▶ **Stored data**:
--------------------
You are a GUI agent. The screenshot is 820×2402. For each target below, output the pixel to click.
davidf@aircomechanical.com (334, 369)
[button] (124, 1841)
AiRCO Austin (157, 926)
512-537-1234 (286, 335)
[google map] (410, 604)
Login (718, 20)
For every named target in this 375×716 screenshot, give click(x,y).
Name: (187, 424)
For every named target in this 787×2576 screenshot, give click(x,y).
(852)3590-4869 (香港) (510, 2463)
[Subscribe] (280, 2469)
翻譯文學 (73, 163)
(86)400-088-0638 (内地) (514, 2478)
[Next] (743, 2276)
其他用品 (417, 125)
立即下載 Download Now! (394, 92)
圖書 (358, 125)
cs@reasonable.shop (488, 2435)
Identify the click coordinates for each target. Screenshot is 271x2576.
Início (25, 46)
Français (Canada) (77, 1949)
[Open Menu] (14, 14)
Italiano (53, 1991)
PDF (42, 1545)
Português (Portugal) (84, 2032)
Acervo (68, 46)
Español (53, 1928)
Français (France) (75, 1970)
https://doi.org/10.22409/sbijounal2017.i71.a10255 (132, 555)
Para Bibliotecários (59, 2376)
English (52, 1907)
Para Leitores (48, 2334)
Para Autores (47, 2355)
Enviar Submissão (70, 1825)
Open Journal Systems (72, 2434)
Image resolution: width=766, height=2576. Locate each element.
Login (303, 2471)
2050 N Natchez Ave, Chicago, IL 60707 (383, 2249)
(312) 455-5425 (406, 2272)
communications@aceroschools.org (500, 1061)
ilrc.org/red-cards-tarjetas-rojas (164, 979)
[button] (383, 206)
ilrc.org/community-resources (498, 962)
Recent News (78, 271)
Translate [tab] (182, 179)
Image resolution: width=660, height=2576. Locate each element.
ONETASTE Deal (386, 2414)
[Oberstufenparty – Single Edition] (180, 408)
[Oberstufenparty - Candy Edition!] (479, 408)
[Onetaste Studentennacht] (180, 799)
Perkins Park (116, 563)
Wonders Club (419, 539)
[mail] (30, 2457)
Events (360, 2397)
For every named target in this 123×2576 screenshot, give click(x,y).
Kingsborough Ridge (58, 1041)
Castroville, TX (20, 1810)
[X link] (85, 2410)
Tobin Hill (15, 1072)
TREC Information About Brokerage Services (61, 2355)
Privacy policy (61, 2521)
--------------------
▶ **TASK BRIEF**: Nothing but a number should be given: how many lines in the records hold the word "each".

▶ **SOLUTION TO THIS TASK**: 4